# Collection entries

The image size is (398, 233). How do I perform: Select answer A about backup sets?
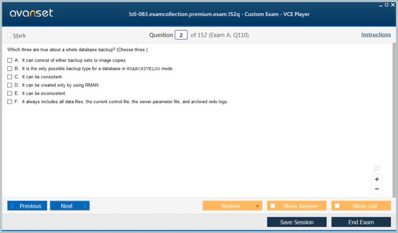point(10,60)
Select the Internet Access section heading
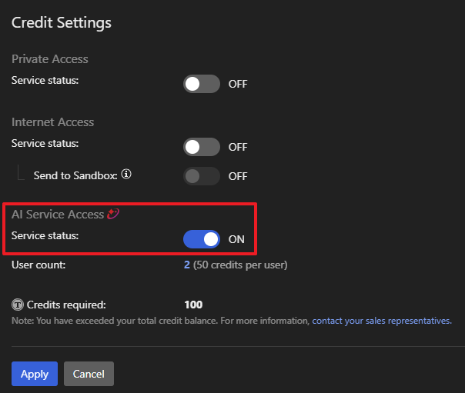The width and height of the screenshot is (465, 393). coord(52,122)
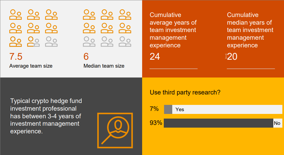Click the dark No bar at 93%
Viewport: 284px width, 155px height.
point(218,123)
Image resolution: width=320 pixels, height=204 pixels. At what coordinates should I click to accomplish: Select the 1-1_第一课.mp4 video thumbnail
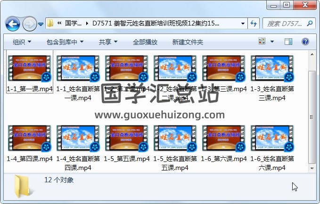pyautogui.click(x=30, y=68)
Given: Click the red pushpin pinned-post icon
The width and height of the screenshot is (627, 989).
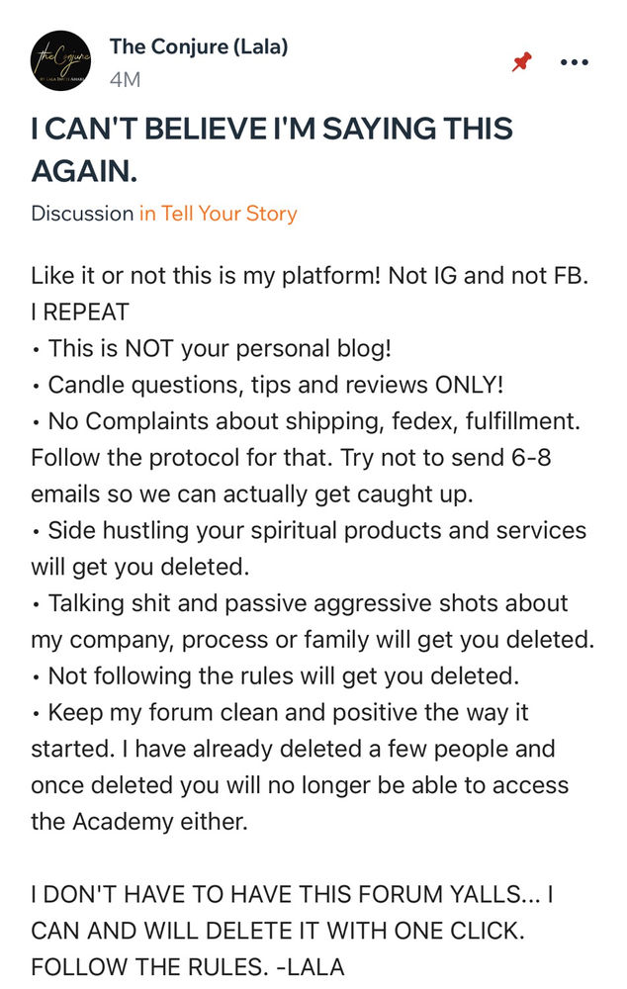Looking at the screenshot, I should click(521, 61).
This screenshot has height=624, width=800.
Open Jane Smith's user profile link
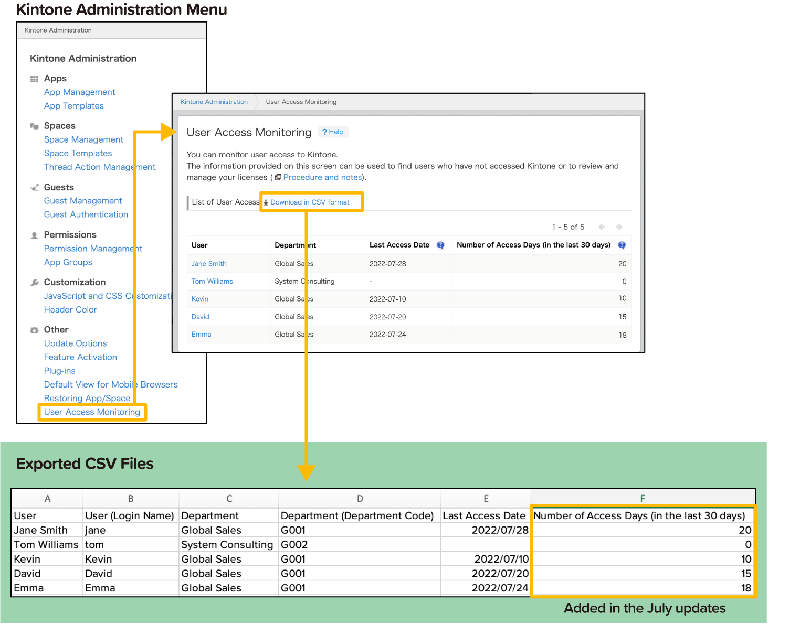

# Work item
For this exercise, transcribe the data above line by line, exactly, with pictures omitted.

# Exercise solution
The image size is (398, 233). How do I perform: Select answer A about backup sets?
point(10,60)
Select the Internet Access section heading
The width and height of the screenshot is (465, 393). coord(52,122)
Click the dark No bar at 93%
Viewport: 284px width, 155px height.
point(218,123)
Image resolution: width=320 pixels, height=204 pixels. At what coordinates should I click to accomplish: Select the 1-1_第一课.mp4 video thumbnail
pyautogui.click(x=30, y=68)
Given: Click the red pushpin pinned-post icon
The width and height of the screenshot is (627, 989).
Looking at the screenshot, I should click(521, 61).
This screenshot has height=624, width=800.
Open Jane Smith's user profile link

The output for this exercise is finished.